Copy the data exactly. No line may be skipped.
··· DATASET EXCERPTS ···
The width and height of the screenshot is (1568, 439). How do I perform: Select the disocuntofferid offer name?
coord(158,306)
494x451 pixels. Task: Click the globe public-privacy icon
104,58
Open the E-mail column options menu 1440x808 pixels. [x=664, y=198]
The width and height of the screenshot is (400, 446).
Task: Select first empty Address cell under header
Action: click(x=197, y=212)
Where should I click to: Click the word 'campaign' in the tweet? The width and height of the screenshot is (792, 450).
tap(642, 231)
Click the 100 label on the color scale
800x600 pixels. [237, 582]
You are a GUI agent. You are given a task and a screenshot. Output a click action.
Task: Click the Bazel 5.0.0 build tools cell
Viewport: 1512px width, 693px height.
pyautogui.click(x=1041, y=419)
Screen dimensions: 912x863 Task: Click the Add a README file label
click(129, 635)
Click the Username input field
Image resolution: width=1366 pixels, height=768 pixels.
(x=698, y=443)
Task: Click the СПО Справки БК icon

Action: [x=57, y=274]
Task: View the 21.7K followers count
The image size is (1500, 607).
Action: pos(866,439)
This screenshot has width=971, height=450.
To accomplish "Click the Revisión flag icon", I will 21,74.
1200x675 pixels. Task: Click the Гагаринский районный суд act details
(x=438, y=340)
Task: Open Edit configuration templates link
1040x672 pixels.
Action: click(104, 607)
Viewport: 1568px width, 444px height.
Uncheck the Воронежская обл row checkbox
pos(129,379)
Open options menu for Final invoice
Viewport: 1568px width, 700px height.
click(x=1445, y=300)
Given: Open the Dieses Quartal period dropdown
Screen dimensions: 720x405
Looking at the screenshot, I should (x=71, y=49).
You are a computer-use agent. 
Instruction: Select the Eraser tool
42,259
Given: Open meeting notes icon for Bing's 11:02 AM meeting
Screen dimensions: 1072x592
···
**TASK RESPONSE**
The width and height of the screenshot is (1568, 439). How do I perform: Select the disocuntofferid offer name?
coord(158,306)
494x451 pixels. Task: Click the globe public-privacy icon
104,58
Open the E-mail column options menu 1440x808 pixels. [x=664, y=198]
The width and height of the screenshot is (400, 446).
Task: Select first empty Address cell under header
Action: click(x=197, y=212)
Where should I click to: Click the word 'campaign' in the tweet? The width and height of the screenshot is (792, 450).
tap(642, 231)
Click the 100 label on the color scale
800x600 pixels. [237, 582]
You are a GUI agent. You are given a task and a screenshot. Output a click action.
Task: Click the Bazel 5.0.0 build tools cell
Viewport: 1512px width, 693px height.
pyautogui.click(x=1041, y=419)
Screen dimensions: 912x863 Task: Click the Add a README file label
click(129, 635)
Click the Username input field
Image resolution: width=1366 pixels, height=768 pixels.
(x=698, y=443)
Task: Click the СПО Справки БК icon

Action: [x=57, y=274]
Task: View the 21.7K followers count
The image size is (1500, 607).
Action: pos(866,439)
This screenshot has width=971, height=450.
To accomplish "Click the Revisión flag icon", I will 21,74.
1200x675 pixels. Task: Click the Гагаринский районный суд act details
(x=438, y=340)
Task: Open Edit configuration templates link
1040x672 pixels.
Action: click(104, 607)
Viewport: 1568px width, 444px height.
Uncheck the Воронежская обл row checkbox
pos(129,379)
Open options menu for Final invoice
Viewport: 1568px width, 700px height.
click(x=1445, y=300)
Given: Open the Dieses Quartal period dropdown
Screen dimensions: 720x405
Looking at the screenshot, I should (x=71, y=49).
You are a computer-use agent. 
Instruction: Select the Eraser tool
42,259
Given: Open meeting notes icon for Bing's 11:02 AM meeting
Screen dimensions: 1072x592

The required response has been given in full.